The Committee for the College Football Playoff announced the four teams that will participate in this years’ playoff. You can bet that certain people—the players, fans, athletic directors, and coaches of some of the other teams—are pretty angry right now. They think the chance should have been theirs.
Are they right?
Ideally, success is earned. You work hard and your consistency, motivation, small successes, good timing, and luck all come together and you get your shot at the playoff—if you deserve it. Maybe Penn State didn’t deserve it this year. They lost two games in the regular season, one to a lesser opponent and the other by 39 points. None of the other playoff teams lost more than one game. Yet, sometimes you have to look in the mirror and say “we should have done better.”
But we all know that the selection process isn’t perfect and sometimes it isn’t fair. Good teams get skipped over for lots of reasons. Maybe bad luck cost them a game they should have won. Maybe somebody made a mistake somewhere. Maybe Penn State will go to the Rose Bowl and beat USC, one of the hottest teams in the country right now. Maybe they’ll prove everyone wrong.
I don’t want to write about the shortcomings of college football right now. I don’t want to write about whether the decision the Committee made what the right one or whether any other aspect of college football ought to be overhauled. Maybe it should and maybe it shouldn’t. That’s another article for another time. I’m interested in what happens when you don’t get the shot you thought you earned.
Do you come back to play again, hungrier than you were before?
In business, we see individuals get a chance to prove themselves by working with an important client. We see people get that promotion and go on to manage a team. On the flip side, we see people get skipped over, people who thought they were deserving. And guess what? Maybe they were.
Do these people who didn’t get what they wanted sit around fuming about what should have happened, going over and over in their heads about how “I should have been the one”?
To go back to our earlier metaphor, you won’t ever win the Rose Bowl like that.

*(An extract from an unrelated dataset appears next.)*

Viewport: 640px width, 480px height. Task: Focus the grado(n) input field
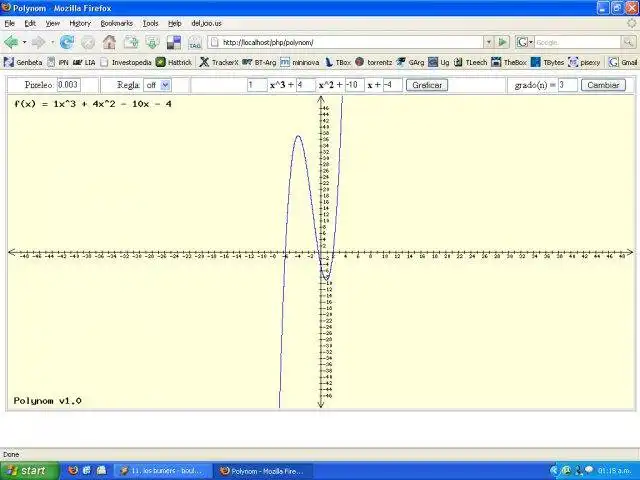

What happens to you isn’t that important—it’s how you respond that counts. If you got skipped over, you can respond by doubling down on your current projects, seeking more of those smaller successes and helping others as much as possible. Stay positive. Not getting picked doesn’t make you bad. On the other hand, a good look in the mirror might reveal some mistakes that made you not get picked. You can put your energy into fixing those. And if you’re honestly convinced you should not have been passed over, like maybe there’s some bias or something unethical going on, or maybe your boss literally didn’t get the memo about all that great work you did, well, you can get to work on that. Address the problem.
The past doesn’t matter. How hard you have to work to succeed doesn’t matter. How hard the other guy has to work to succeed doesn’t matter either. So you didn’t get what you thought you deserved? It’s what you do from here on out that makes or breaks your future.